Problem to solve:
Reproduce verbatim the part of the data that opens with the line containing "The image size is (850, 480)." and closes with the line containing "point(890,250)", with both of those lines included.

Excerpted data:
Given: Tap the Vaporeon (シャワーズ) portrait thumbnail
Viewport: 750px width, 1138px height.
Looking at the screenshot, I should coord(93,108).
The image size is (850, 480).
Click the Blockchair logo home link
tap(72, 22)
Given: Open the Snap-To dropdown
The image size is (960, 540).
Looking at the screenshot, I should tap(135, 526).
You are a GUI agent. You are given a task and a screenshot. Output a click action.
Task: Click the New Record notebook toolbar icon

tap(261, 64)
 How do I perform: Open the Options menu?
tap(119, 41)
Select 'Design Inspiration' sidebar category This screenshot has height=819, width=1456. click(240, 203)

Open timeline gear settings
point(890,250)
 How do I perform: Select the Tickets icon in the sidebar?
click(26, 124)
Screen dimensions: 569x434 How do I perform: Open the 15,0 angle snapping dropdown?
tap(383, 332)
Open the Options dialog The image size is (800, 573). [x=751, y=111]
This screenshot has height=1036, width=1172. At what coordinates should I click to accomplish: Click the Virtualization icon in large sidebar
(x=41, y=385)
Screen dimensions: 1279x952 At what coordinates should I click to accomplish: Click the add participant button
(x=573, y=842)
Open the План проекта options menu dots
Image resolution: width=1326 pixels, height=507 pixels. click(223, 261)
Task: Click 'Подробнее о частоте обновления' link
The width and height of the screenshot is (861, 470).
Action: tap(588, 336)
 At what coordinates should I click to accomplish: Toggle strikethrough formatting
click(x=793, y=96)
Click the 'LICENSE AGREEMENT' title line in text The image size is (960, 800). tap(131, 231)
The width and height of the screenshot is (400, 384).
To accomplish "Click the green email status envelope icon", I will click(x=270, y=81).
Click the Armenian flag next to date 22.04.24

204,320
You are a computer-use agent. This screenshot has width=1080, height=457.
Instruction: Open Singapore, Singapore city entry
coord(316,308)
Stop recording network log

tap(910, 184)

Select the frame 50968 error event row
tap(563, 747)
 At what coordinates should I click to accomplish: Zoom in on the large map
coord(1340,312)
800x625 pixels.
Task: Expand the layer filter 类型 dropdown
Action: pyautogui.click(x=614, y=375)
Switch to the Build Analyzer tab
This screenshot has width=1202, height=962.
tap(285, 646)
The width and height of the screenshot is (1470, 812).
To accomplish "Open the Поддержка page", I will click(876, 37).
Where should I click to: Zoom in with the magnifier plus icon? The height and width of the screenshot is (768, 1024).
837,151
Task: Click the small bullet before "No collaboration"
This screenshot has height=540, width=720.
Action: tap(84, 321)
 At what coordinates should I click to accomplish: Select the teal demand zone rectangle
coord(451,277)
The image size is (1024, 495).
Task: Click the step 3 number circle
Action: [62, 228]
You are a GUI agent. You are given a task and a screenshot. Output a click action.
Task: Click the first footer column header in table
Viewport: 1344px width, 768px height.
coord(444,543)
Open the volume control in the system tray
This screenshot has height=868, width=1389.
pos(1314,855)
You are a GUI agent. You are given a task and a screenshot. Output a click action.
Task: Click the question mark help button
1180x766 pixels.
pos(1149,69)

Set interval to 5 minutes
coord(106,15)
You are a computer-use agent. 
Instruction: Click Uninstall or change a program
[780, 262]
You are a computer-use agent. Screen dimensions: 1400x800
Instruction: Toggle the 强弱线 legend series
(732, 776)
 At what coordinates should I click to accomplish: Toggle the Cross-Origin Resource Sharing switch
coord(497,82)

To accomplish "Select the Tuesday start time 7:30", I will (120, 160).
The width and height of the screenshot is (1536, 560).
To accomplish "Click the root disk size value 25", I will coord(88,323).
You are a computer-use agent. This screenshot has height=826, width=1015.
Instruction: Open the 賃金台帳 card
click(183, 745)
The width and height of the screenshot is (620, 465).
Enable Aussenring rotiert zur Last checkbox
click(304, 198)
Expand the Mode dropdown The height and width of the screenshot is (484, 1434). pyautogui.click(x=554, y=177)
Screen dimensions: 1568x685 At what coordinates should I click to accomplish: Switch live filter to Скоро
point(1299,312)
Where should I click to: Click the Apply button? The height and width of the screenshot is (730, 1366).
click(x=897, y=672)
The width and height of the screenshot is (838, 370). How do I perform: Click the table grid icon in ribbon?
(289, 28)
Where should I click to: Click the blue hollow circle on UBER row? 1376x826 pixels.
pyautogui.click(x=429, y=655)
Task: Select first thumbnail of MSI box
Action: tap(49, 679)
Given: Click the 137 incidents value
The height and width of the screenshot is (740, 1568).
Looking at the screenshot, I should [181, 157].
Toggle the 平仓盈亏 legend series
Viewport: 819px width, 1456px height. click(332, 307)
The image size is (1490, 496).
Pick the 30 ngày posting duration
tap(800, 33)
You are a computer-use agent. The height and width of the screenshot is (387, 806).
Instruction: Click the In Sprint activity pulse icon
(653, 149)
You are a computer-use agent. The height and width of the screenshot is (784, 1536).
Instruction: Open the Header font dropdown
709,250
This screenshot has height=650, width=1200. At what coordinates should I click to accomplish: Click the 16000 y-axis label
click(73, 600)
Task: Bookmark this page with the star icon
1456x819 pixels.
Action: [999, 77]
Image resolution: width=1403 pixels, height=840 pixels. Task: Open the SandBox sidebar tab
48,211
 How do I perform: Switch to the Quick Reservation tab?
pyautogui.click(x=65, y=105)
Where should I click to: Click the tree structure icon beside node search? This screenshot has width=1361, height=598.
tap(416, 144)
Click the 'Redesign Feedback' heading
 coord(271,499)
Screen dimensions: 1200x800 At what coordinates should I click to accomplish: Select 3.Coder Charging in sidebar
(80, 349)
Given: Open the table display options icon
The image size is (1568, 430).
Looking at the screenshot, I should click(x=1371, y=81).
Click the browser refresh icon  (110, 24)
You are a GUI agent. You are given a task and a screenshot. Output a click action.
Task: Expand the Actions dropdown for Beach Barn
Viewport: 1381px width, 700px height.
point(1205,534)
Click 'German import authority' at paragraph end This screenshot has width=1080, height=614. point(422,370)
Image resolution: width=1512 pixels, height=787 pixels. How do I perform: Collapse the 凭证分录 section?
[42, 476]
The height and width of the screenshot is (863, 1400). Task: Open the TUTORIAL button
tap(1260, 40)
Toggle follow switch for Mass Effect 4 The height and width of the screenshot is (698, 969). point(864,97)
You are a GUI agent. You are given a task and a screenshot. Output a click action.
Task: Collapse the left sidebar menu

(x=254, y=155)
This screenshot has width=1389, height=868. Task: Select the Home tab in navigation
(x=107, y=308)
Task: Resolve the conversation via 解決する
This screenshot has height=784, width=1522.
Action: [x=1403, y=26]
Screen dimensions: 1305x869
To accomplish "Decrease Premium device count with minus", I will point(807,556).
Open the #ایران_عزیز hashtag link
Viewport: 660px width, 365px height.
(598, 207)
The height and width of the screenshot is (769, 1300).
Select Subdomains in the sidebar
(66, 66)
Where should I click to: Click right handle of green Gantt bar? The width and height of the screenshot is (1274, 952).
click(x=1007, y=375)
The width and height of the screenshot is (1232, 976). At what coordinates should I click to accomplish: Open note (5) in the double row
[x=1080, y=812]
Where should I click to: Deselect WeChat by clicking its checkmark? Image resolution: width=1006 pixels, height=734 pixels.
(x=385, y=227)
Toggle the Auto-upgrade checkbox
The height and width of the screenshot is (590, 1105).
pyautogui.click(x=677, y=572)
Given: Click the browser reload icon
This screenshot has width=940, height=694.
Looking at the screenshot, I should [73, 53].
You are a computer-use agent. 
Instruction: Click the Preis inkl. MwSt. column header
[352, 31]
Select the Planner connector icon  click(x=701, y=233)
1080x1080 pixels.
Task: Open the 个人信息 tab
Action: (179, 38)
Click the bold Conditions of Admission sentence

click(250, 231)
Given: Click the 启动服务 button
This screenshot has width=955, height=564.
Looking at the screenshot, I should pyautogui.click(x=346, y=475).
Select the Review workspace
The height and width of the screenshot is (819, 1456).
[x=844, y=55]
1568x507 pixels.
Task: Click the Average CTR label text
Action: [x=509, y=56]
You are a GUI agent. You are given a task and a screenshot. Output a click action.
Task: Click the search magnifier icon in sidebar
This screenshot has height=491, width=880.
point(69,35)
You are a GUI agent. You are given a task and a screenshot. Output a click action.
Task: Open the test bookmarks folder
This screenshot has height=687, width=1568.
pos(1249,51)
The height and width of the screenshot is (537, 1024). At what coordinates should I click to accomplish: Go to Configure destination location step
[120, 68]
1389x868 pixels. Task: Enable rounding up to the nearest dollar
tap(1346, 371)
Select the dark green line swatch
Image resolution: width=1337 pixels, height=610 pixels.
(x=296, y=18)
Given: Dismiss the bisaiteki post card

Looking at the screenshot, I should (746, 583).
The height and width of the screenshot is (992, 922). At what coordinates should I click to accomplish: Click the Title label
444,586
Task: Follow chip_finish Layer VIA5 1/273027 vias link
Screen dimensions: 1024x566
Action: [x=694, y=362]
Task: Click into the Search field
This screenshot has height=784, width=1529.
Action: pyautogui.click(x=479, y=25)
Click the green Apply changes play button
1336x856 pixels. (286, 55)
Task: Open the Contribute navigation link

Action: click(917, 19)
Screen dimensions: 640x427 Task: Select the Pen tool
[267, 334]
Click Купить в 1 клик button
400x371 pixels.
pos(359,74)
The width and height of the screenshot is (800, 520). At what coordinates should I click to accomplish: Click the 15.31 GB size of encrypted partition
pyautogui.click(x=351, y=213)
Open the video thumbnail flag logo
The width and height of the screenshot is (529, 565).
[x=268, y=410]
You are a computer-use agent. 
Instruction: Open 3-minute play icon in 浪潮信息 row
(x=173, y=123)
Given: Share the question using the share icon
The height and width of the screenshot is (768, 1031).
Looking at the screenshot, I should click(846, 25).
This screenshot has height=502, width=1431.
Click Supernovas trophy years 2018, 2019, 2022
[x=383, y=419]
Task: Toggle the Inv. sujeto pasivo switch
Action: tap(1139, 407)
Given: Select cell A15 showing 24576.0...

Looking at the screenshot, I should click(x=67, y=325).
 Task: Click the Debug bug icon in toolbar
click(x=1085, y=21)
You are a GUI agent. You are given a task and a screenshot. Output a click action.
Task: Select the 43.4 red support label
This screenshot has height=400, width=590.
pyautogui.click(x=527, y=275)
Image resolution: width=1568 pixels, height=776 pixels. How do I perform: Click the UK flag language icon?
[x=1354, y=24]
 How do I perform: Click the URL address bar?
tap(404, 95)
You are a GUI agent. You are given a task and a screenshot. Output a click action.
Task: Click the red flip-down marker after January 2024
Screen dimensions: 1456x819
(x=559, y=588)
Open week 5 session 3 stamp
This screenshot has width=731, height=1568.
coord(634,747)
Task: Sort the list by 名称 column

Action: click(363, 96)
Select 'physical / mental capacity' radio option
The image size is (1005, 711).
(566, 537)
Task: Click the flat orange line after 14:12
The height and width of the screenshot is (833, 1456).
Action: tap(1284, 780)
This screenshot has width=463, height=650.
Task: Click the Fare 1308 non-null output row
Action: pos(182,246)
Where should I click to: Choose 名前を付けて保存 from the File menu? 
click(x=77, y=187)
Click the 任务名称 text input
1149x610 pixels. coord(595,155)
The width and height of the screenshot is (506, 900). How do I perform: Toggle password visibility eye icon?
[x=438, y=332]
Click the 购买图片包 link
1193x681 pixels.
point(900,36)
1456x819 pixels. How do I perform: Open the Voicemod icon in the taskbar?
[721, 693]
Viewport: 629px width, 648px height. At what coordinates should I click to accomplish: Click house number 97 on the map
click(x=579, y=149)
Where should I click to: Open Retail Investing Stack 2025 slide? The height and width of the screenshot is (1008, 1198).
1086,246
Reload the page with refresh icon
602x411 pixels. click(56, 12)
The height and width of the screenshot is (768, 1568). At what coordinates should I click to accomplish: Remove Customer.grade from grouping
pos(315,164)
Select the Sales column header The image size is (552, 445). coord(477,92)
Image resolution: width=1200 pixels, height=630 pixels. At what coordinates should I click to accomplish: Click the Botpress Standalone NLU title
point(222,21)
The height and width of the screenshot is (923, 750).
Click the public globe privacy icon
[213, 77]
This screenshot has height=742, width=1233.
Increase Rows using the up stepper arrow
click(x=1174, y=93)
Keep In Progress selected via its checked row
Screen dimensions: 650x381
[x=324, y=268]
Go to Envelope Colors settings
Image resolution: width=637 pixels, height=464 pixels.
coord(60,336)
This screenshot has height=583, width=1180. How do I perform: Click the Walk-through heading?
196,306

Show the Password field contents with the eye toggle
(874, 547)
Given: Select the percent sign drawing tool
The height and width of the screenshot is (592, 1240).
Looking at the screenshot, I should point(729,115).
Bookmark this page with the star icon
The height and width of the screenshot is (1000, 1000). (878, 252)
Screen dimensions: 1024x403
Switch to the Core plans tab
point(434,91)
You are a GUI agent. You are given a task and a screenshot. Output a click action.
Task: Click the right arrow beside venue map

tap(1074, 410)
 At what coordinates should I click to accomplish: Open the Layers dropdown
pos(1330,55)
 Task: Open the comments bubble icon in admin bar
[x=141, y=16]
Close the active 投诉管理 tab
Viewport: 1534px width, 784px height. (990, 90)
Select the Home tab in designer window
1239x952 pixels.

Answer to the exercise:
The image size is (850, 480).
Click the Blockchair logo home link
tap(72, 22)
Given: Open the Snap-To dropdown
The image size is (960, 540).
Looking at the screenshot, I should tap(135, 526).
You are a GUI agent. You are given a task and a screenshot. Output a click action.
Task: Click the New Record notebook toolbar icon

tap(261, 64)
 How do I perform: Open the Options menu?
tap(119, 41)
Select 'Design Inspiration' sidebar category This screenshot has height=819, width=1456. click(240, 203)

Open timeline gear settings
point(890,250)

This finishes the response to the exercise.